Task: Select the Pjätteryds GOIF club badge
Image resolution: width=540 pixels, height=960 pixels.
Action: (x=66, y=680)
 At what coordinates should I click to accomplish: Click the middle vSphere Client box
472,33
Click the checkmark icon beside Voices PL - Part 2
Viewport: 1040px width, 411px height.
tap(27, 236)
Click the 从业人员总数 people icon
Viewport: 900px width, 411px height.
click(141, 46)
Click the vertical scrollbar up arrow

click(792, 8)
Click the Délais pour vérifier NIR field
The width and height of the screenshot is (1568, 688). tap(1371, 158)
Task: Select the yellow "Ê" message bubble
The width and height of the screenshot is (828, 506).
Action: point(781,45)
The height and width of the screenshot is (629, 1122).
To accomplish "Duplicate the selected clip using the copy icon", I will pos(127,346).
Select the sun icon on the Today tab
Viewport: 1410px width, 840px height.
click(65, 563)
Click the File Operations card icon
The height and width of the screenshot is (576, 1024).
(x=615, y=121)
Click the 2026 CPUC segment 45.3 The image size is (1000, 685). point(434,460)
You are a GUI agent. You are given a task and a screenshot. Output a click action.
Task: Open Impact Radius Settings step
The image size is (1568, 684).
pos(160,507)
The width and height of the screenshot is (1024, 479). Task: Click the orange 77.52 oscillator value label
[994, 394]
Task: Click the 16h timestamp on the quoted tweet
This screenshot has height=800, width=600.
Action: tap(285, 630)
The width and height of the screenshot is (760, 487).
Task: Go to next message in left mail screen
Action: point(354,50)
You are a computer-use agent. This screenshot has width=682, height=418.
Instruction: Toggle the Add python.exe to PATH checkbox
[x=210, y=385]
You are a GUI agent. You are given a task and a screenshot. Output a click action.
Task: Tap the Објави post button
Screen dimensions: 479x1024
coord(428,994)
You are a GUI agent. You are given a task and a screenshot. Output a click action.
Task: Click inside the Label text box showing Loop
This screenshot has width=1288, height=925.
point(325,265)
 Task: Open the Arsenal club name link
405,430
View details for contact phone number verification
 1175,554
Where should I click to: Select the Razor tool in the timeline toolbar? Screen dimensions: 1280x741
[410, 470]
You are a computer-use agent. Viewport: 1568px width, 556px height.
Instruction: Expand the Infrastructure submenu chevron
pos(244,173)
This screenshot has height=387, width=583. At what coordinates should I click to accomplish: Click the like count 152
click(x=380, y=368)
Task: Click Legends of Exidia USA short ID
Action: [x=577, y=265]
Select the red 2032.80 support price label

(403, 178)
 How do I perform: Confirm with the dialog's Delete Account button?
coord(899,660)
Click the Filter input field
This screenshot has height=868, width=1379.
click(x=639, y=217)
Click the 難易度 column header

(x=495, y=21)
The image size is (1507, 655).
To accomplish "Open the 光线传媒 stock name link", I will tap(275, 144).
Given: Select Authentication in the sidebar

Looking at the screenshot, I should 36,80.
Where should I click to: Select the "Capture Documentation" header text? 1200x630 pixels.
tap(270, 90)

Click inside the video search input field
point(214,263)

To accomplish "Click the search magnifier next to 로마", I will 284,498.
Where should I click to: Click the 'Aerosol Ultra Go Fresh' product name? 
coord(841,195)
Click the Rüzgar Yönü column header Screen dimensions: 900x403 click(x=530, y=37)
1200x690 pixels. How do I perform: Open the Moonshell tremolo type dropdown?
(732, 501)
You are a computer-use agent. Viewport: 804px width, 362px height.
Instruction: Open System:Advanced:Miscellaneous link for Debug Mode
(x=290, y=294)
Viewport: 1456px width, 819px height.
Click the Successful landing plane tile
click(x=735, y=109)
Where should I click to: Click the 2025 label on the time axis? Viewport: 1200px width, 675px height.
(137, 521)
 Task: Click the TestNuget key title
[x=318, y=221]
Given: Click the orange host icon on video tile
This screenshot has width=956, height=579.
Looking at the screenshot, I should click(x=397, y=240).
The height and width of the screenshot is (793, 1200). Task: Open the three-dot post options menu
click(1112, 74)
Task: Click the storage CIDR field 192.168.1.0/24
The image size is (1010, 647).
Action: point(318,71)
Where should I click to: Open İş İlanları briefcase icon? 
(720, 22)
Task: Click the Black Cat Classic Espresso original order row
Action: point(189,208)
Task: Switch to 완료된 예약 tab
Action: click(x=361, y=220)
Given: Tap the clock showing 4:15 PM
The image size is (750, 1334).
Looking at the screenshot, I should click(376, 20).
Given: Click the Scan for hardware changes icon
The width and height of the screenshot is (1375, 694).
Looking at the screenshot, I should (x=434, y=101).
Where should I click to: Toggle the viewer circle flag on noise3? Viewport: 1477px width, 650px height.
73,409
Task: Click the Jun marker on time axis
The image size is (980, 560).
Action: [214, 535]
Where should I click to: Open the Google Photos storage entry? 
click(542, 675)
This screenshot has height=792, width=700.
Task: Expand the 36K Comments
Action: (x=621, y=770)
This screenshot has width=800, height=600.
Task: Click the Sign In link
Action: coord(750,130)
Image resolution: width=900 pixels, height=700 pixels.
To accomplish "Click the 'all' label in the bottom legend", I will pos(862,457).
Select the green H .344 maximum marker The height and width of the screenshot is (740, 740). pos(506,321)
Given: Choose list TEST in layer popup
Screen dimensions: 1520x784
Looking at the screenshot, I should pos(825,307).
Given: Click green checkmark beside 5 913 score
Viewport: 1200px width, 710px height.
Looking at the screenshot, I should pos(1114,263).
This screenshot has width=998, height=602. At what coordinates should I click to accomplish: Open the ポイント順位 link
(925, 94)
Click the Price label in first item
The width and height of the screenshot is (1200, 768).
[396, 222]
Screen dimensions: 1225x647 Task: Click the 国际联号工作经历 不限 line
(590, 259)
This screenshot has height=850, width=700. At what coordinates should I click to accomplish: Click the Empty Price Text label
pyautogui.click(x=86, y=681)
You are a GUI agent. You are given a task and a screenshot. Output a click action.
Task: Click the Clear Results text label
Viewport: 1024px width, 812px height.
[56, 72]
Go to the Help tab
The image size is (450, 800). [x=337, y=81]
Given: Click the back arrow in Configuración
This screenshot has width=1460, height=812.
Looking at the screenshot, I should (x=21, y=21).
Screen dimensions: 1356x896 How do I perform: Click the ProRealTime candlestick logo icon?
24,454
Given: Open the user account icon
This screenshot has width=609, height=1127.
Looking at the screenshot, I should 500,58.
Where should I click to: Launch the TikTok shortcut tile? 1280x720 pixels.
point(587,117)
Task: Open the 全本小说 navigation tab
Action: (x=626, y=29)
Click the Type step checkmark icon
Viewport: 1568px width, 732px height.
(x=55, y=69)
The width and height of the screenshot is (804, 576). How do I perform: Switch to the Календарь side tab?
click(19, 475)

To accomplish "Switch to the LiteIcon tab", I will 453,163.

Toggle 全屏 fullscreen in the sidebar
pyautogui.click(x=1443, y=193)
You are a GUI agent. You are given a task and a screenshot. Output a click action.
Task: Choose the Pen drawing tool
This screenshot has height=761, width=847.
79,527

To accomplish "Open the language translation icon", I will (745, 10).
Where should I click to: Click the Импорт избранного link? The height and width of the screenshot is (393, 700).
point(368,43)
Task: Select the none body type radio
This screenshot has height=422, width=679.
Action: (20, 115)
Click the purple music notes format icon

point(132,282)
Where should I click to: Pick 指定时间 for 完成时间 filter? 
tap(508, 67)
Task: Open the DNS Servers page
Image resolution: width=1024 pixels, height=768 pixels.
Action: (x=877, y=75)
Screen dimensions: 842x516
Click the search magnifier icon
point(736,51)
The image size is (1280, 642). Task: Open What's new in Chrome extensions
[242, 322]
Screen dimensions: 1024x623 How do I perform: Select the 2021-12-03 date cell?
────────────────────
Task to carry out:
The string to find is "showing"; copy every line of the listing that has it.

The completed task:
Task: Click inside the Label text box showing Loop
Given: Tap the clock showing 4:15 PM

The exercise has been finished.